Helen Fondulis Tamaccio
Helen Fondulis Tamaccio World War II Navy Nurse
Helen was born in Wheeling, West Virginia in 1923. Her parents had immigrated to the United States from Crete. Her father was a struggling coal miner. Seeking a better life, her family moved to New York City only to be confronted by the Great Depression. In New York, she faced hunger and stood in line begging for food as a teenager.
In the late 1930s, she received a scholarship and went to Hunter College in New York to study Art History. Economic necessities forced her to leave college just as World War II descended on America. She saw her brother, cousins and so many friends leave for military service. Then, as a young girl, she went to work for the Associated Press assembling dramatic news information coming in from all parts of the world. During this time she had a short stint as a photographer’s model.
As the war engulfed the Nation and more than sixteen million Americans joined the military, Helen felt compelled to join and also serve. She joined the Navy and was trained as a Navy Nurse assigned to Navy Hospitals where she treated grievously wounded sailors, mostly amputees and burn victims. In America’s glorious World War II history, only 200,000 women served in the military and Helen was one of them.
While serving in the Navy she fell in love and was engaged to a Naval Officer who was killed in the South Pacific leading a squadron of fighter planes. For his valor, he was awarded the Navy Cross and a destroyer was named after him. The Navy invited his mother and Helen to christen the ship, quite an honor for a young Greek-American woman.

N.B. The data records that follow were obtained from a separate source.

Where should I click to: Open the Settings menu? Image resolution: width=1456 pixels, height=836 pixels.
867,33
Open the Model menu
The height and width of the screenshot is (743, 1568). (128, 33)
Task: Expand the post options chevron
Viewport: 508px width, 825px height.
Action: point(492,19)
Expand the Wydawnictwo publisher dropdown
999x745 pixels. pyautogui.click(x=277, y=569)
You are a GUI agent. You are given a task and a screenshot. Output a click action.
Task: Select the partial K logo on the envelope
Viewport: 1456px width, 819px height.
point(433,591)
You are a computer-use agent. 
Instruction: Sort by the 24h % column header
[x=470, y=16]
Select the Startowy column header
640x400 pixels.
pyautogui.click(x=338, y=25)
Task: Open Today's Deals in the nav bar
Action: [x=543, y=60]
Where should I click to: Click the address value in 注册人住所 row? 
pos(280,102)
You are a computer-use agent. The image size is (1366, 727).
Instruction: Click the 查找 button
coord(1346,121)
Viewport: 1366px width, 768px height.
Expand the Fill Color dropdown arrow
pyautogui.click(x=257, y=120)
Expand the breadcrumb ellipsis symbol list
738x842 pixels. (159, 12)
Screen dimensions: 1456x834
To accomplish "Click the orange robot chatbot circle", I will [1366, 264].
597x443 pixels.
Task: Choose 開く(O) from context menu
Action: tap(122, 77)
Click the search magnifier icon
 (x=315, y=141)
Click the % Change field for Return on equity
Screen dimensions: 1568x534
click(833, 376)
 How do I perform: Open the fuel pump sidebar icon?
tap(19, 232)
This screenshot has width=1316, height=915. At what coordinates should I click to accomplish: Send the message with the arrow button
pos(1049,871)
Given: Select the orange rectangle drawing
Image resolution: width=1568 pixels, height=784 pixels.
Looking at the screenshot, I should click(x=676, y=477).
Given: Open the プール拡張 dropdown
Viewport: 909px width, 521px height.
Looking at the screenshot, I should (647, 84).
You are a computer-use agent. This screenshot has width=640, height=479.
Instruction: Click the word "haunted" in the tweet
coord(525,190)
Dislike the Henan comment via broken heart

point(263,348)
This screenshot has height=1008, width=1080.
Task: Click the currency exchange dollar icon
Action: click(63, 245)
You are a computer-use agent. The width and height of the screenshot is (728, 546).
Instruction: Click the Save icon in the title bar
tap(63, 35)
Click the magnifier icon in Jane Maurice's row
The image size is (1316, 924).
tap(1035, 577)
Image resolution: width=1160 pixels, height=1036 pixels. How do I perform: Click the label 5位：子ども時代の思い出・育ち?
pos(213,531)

During her service at a Naval Hospital, she met Robert Tamaccio whom she married while still in the service on July 4, 1946. She was finally discharged from the Navy in August of 1946.
After the war, Helen went to work at Presbyterian Hospital and then at an architectural firm. With her husband Bob, they first lived in West Philadelphia and then moved to Upper Darby. Helen concluded her working career as the first manager of St. George Senior Housing and then as the first manager of the United States Postal Worker’s Retirement Center in Philadelphia.
Helen and her husband, Bob Tamaccio, had six children, Candy, Roberta, Alice, Stephen, Fran and Tina, children that she raised with love and care and who are good and contributing citizens. She now has fifteen grandchildren and they are quite a collection of young people consisting of doctors, engineers, lawyers, and business people. Helen’s children and grandchildren are where they are because Helen’s destitute parents had the courage to come to this country and seek a better tomorrow and Helen continued the struggle.